### ASSIGNMENT
Go to the line containing "Task: Click the Join Now button" in the records below and print it and every following line exactly, on through the line containing "Given: Add the Yammer Highlights web part", then stop.

Records contained in a dataset:
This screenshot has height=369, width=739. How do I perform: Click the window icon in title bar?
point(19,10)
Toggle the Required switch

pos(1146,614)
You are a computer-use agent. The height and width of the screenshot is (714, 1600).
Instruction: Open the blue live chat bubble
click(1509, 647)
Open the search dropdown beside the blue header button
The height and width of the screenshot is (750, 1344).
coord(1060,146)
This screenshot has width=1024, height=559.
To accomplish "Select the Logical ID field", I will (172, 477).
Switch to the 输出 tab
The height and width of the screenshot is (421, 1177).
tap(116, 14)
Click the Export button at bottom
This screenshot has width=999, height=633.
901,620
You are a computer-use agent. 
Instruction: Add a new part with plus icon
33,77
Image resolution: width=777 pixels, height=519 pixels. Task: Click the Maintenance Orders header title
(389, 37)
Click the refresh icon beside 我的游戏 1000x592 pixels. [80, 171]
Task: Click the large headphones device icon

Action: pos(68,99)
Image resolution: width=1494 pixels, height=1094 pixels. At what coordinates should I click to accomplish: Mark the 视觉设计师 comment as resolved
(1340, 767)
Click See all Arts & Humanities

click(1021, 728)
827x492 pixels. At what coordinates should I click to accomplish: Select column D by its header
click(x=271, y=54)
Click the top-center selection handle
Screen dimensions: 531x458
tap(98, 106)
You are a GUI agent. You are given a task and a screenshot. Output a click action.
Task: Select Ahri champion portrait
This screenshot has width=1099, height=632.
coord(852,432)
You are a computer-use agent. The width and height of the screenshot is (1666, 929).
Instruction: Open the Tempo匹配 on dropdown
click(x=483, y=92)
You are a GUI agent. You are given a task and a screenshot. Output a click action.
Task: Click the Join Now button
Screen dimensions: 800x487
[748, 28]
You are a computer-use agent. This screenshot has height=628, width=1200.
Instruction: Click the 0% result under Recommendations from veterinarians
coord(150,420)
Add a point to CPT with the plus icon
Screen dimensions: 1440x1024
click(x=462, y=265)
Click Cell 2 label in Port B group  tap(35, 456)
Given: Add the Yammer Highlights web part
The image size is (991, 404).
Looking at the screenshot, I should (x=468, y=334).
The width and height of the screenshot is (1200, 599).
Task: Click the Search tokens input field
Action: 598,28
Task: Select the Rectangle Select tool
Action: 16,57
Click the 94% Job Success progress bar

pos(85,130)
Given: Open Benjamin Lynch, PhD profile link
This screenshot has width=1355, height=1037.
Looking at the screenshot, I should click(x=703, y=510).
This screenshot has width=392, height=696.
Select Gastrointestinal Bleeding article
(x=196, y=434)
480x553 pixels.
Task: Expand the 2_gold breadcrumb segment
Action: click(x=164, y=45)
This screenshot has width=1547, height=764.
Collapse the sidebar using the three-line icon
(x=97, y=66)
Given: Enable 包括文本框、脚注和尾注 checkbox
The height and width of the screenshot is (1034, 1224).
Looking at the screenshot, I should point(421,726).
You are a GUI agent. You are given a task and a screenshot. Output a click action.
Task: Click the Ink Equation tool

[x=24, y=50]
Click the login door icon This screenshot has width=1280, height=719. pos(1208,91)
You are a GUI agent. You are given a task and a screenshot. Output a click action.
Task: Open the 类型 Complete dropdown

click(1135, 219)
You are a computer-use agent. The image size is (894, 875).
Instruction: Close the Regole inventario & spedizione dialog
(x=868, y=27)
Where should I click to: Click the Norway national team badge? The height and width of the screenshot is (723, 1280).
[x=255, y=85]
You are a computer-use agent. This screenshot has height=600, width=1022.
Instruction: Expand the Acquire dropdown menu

### RESPONSE TO THE EXERCISE
Task: Click the Join Now button
Screen dimensions: 800x487
[748, 28]
You are a computer-use agent. This screenshot has height=628, width=1200.
Instruction: Click the 0% result under Recommendations from veterinarians
coord(150,420)
Add a point to CPT with the plus icon
Screen dimensions: 1440x1024
click(x=462, y=265)
Click Cell 2 label in Port B group  tap(35, 456)
Given: Add the Yammer Highlights web part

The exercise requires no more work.